The report said Maryland was 46th among the 50 states and the District of Columbia “for the frequency at which it takes serious disciplinary actions against doctors for incompetence, misprescribing drugs, sexual misconduct, criminal convictions, ethical lapses or other offenses.”
It was released Thursday, less than a week before a Wednesday rally in Annapolis that is expected to draw as many as 2,000 doctors to protest the rising cost of malpractice insurance premiums.
“We put this report out to try and help people understand the real malpractice crisis is the problem of dangerous doctors continuing to operate in Maryland,” said Frank Clemente, director of Public Citizen’s Congress Watch, which issued the report.
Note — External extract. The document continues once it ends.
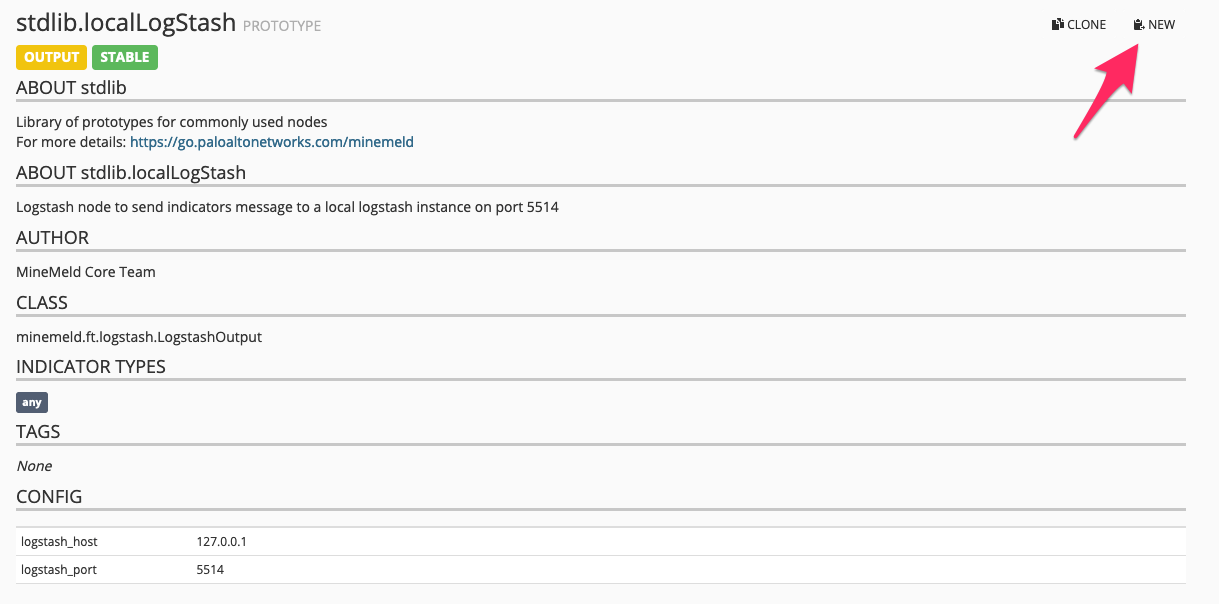Click the green STABLE badge
The height and width of the screenshot is (604, 1219).
(124, 57)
But the executive director of MedChi, the state medical society, said rising insurance premiums are not the fault of doctors. Michael Preston also questioned the accuracy of the National Practitioner Data Bank, the federal database that Public Citizen used for its report.
“We just think that the National Practitioner Data Bank is very unreliable. And we are not sure why,” he said.
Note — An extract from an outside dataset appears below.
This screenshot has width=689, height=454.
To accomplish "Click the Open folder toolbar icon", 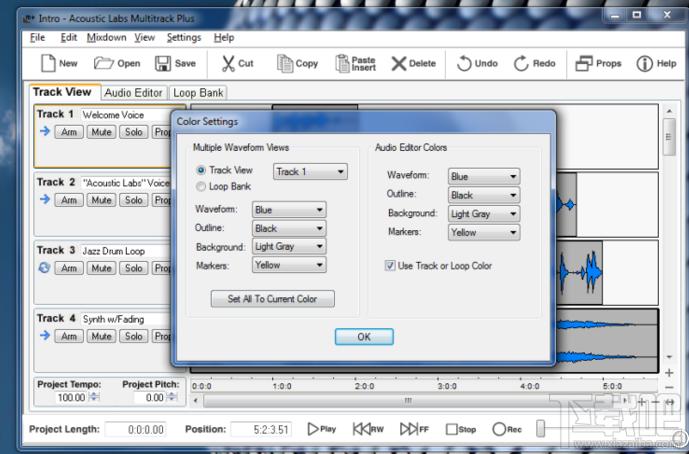I will tap(104, 63).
Preston, whose group represents 6,500 physicians statewide, said annual malpractice insurance premiums range from $10,000 to $120,000 per doctor depending on specialty, costs that are driving some doctors out of the business.
He blamed the high prices on the size of malpractice settlements, which is why MedChi wants the legislature to change the way settlements are calculated and to lower the cap on pain and suffering judgments from the current $630,000 to $350,000.
The report, “Dangerous Maryland Doctors,” said 576 doctors were responsible for 1,506 of the 2,967 malpractice payouts in the state from 1990 to 2002. Those cases accounted for $317.3 million of the $653.4 million paid out, just under half of the total payouts.
It said that 10 percent of all doctors in the state were subject to at least one malpractice payout in the period. The 3 percent in question had two or more malpractice losses.
But Preston said that penalizing doctors solely on the number of times they make malpractice payments is unfair, because juries often award settlements to patients for “pain and suffering,” despite the medical evidence.
“Even if a doctor has very, very strong defenses, and that is to say, the medicine supports what he did, but is faced with ruinous damages, out of sympathy, the jury awards to the plaintiff,” Preston said.
Public Citizen argued that a cap on damages is not the answer.
The report said that if “efforts were made to redirect repeat-offender doctors into less-risky practice areas, or out of practice altogether, the savings in insurance premiums could far exceed any savings that might come from damage caps.”
The Maryland Board of Physicians, which the report blamed along with MedChi for failing to identify negligent doctors, defended its actions.
“We even initiate investigations where there’s three claims in a five-year period. So, we think we are actually going above in terms of investigations,” said board Executive Director Irving Pinder.
He refused to be drawn into the argument over malpractice reform.
“We are here to protect the public, not to get in the middle of an argument of malpractice caps,” Pinder said,.
“Public Citizen has a point by saying: ‘If we can get more bad doctors out of the physician community, it will help,'” he said. “But I think you also have to take the reality that we live in a very legalized world.”